• WHAT IS BEING ASKED: Copy out the rows below again, replacing "computer-use agent" with "desktop assistant" and keeping everything else the same.

• AVAILABLE DATA:
╭──

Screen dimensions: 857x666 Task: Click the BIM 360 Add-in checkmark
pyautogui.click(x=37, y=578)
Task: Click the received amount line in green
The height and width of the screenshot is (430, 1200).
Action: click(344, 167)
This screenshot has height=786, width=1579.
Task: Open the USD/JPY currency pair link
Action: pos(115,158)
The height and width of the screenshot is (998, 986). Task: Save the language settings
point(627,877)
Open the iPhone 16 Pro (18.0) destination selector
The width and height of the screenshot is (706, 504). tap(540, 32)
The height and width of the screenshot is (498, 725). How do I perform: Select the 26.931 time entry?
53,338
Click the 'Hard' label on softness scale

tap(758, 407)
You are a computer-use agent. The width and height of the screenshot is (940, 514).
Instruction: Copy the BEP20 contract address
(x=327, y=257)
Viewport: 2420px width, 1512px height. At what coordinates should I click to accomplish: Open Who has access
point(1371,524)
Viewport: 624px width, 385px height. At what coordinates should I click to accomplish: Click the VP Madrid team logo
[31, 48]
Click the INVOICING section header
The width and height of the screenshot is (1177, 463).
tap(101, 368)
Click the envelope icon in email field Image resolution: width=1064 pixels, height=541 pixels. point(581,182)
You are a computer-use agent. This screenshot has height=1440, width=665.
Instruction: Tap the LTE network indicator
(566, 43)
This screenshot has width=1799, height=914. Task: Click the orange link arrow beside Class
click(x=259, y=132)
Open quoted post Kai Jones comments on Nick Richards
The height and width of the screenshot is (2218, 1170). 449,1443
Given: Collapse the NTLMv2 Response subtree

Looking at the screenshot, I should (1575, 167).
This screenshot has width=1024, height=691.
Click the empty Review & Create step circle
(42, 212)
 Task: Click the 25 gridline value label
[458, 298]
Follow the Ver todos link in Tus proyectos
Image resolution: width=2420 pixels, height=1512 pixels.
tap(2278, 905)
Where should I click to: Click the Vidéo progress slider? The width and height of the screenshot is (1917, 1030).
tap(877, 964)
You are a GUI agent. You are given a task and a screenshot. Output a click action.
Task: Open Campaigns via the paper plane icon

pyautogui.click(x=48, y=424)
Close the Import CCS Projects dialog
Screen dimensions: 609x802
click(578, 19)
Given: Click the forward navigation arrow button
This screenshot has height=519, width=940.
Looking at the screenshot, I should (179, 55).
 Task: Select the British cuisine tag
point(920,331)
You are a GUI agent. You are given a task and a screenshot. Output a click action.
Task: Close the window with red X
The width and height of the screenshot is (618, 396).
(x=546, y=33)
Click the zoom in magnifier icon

╰──

• OUTPUT OF THE TASK:
Screen dimensions: 857x666 Task: Click the BIM 360 Add-in checkmark
pyautogui.click(x=37, y=578)
Task: Click the received amount line in green
The height and width of the screenshot is (430, 1200).
Action: click(344, 167)
This screenshot has height=786, width=1579.
Task: Open the USD/JPY currency pair link
Action: pos(115,158)
The height and width of the screenshot is (998, 986). Task: Save the language settings
point(627,877)
Open the iPhone 16 Pro (18.0) destination selector
The width and height of the screenshot is (706, 504). tap(540, 32)
The height and width of the screenshot is (498, 725). How do I perform: Select the 26.931 time entry?
53,338
Click the 'Hard' label on softness scale

tap(758, 407)
You are a desktop assistant. The width and height of the screenshot is (940, 514).
Instruction: Copy the BEP20 contract address
(x=327, y=257)
Viewport: 2420px width, 1512px height. At what coordinates should I click to accomplish: Open Who has access
point(1371,524)
Viewport: 624px width, 385px height. At what coordinates should I click to accomplish: Click the VP Madrid team logo
[31, 48]
Click the INVOICING section header
The width and height of the screenshot is (1177, 463).
tap(101, 368)
Click the envelope icon in email field Image resolution: width=1064 pixels, height=541 pixels. point(581,182)
You are a desktop assistant. This screenshot has height=1440, width=665.
Instruction: Tap the LTE network indicator
(566, 43)
This screenshot has width=1799, height=914. Task: Click the orange link arrow beside Class
click(x=259, y=132)
Open quoted post Kai Jones comments on Nick Richards
The height and width of the screenshot is (2218, 1170). 449,1443
Given: Collapse the NTLMv2 Response subtree

Looking at the screenshot, I should (1575, 167).
This screenshot has width=1024, height=691.
Click the empty Review & Create step circle
(42, 212)
 Task: Click the 25 gridline value label
[458, 298]
Follow the Ver todos link in Tus proyectos
Image resolution: width=2420 pixels, height=1512 pixels.
tap(2278, 905)
Where should I click to: Click the Vidéo progress slider? The width and height of the screenshot is (1917, 1030).
tap(877, 964)
You are a GUI agent. You are given a task and a screenshot. Output a click action.
Task: Open Campaigns via the paper plane icon

pyautogui.click(x=48, y=424)
Close the Import CCS Projects dialog
Screen dimensions: 609x802
click(578, 19)
Given: Click the forward navigation arrow button
This screenshot has height=519, width=940.
Looking at the screenshot, I should (179, 55).
 Task: Select the British cuisine tag
point(920,331)
You are a GUI agent. You are given a task and a screenshot. Output a click action.
Task: Close the window with red X
The width and height of the screenshot is (618, 396).
(x=546, y=33)
Click the zoom in magnifier icon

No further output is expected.